Obviously, deprivatization is much costlier and involves many more bureaucratic agencies to carry out than regulation. If a city government has the capacity to deprivatize, it will also have the capacity to regulate the bus sector. Deprivatization is thus not a measure to improve service quality, because city governments could achieve that goal with much less extreme and costly measures. This is further supported by several studies that show deprivatization is not related to service improvement. Dalian and Urumqi, for example, both deprivatized their bus services. But after deprivatization, these cities continued to face bus service problems by SOEs, and had to set up a city-level task force to oversee the enforcement of regulations in the already deprivatized bus sector (Mu and Jong Reference Mu and de Jong2012, Reference Mu and de Jong2016). Therefore, through comparing the fate of private bus companies in Guangzhou and Nanning, deprivatization of the urban bus sector is a direct outcome of visibility projects imposed on firms.
In this chapter and Chapter 4, I show that visibility projects sponsored by firms, a form of politicization of business, is the direct reason for deprivatization of China’s urban bus sector. The urban bus sector became a popular sector for visibility projects, which is a distortion of the central government’s call for clean air. Local government officials rightfully translated this central government agenda into more public transportation to disincentive the use of private cars. However, in the process of execution, they focused on the visible components of this policy endeavor. Throughout China, local governments launched visibility projects in the urban bus sector, applied for national city titles, demanded purchases of aesthetically pleasing buses and new energy buses without providing adequate supporting infrastructure, and built BRT systems hastily, often without proper planning.

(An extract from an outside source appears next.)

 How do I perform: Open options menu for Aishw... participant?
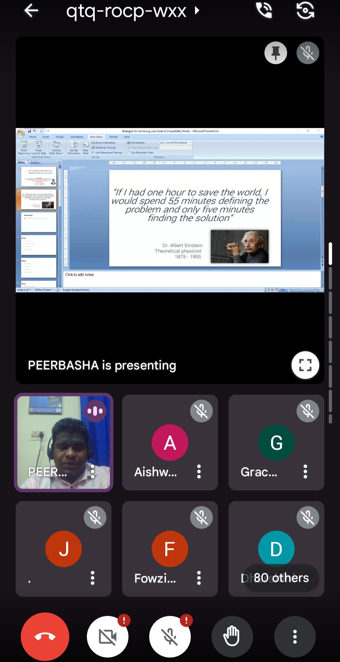click(x=199, y=472)
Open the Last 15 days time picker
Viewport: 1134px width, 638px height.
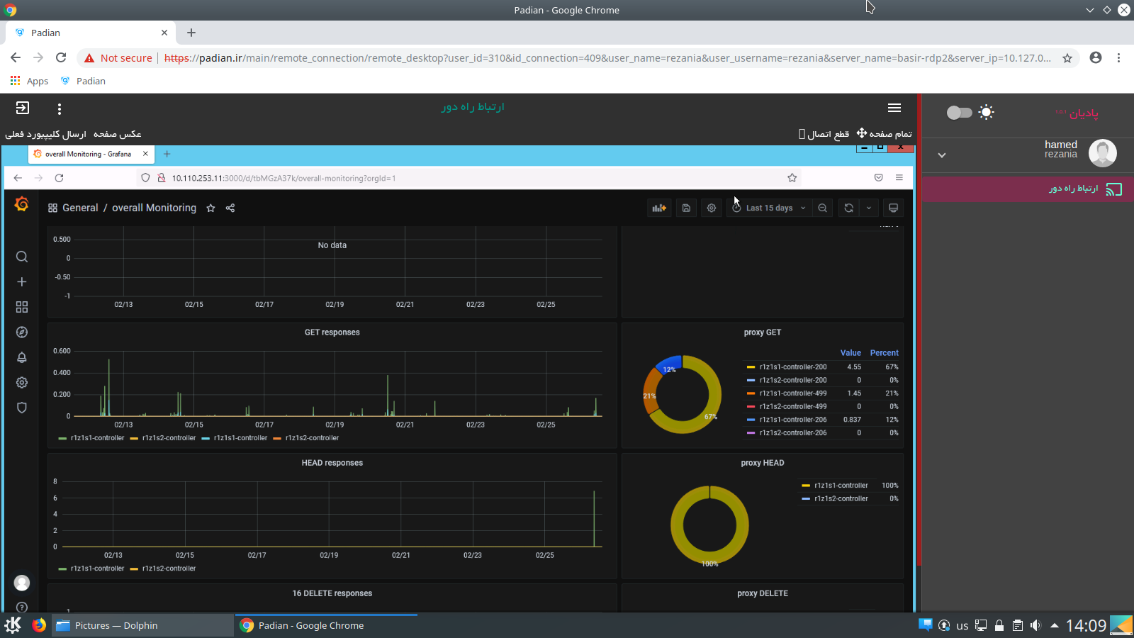(x=769, y=208)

Bus firms were asked to contribute to these visibility projects, but the sector-wide nature of these visibility projects means that no single bus firm could claim credit for them, making these visibility projects more like regulation than bribes. As a result, when the costs of visibility projects become exceedingly high and threaten a firm’s survival, private firms with hard budget constraints are the first to resist sponsoring more of the local governments’ visibility projects. Such resistance threatens the progress of visibility projects and thus the political future of ambitious local government officials, especially when local leaders have a limited time frame to push for these visibility projects. And the most effective measure to remove resistance is to force out private firms and replace them with SOEs. Visibility projects in the urban bus sector, therefore, ended the marketization process of the sector.